Search code examples
c++hashhashmaphashtablerabin-karp

Does "map" container of C++ apply Rabin-Karp algorithm for consecutive substrings of a string?


I'm working on a code-plagiarism detection method. I need to use fingerprint algorithm for this method. Fingerprint algorithm puts all substrings of the source code to a hash table. (All substrings have same length.) For the purpose of optimization, it's recommended that using Rabin-Karp algorithm while putting the fingerprints to the hash table.

For example; for the string = abcdef and for the length = 5, we should put abcde and bcdef substrings to the hash table. Since hashing of strings needs to apply a mathematical operation for each character of the string, it will be expensive for numerous substrings.

Rabin-Karp algorithm takes advantage of being consecutive of substrings. It calculates hash value of the first fingerprint. And for the rest of substrings, it uses the previous substring.

Does "map" container of C++ automatically apply this algorithm for consecutive substrings on the background?
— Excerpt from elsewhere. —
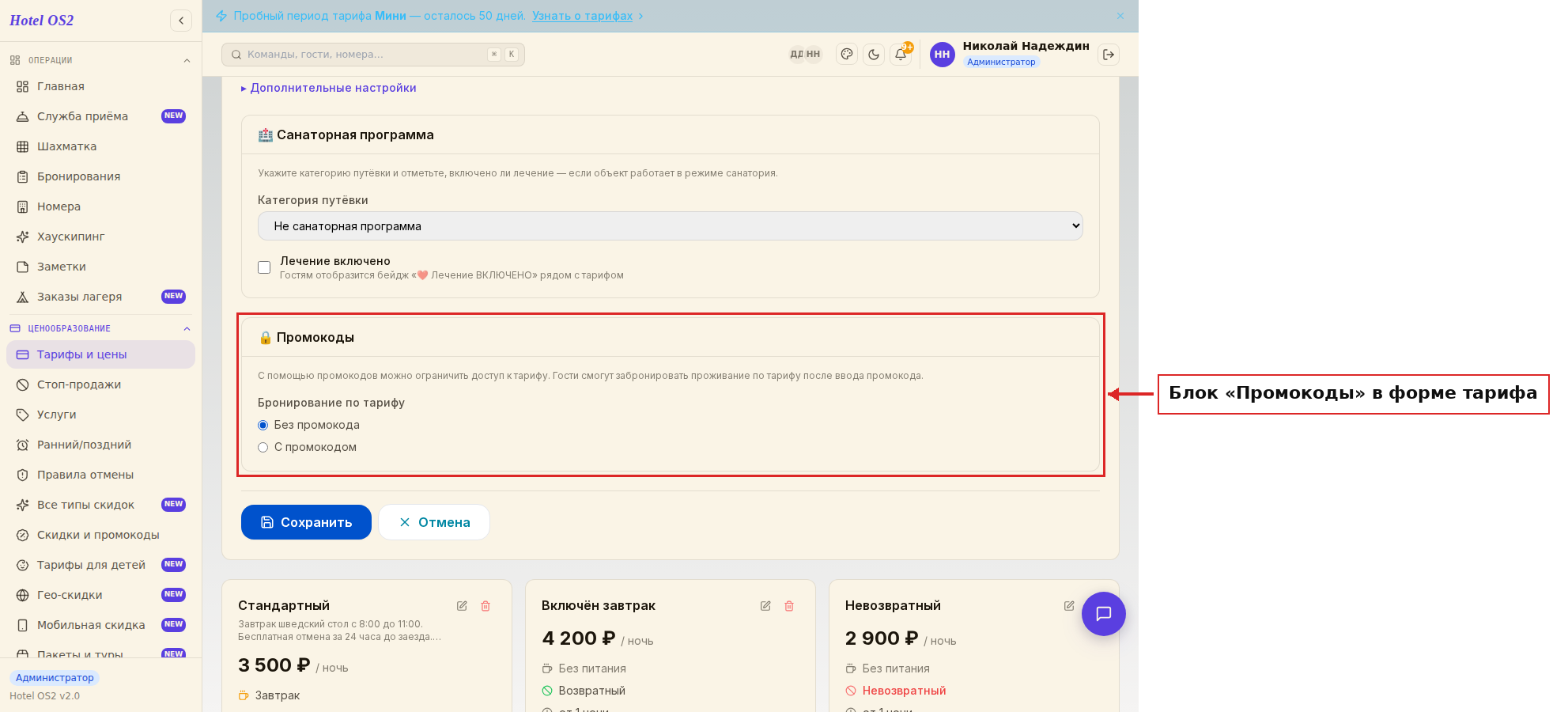Viewport: 1568px width, 712px height.
Task: Open notifications bell icon
Action: tap(901, 55)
Or should I write my own hash library?


Solution

  • The constructor for std::unordered_map http://www.cplusplus.com/reference/unordered_map/unordered_map/ takes a hasher.

    From online docs on std::hash (https://en.cppreference.com/w/cpp/utility/hash):

    The actual hash functions are implementation-dependent and are not required to fulfill any other quality criteria except those specified above.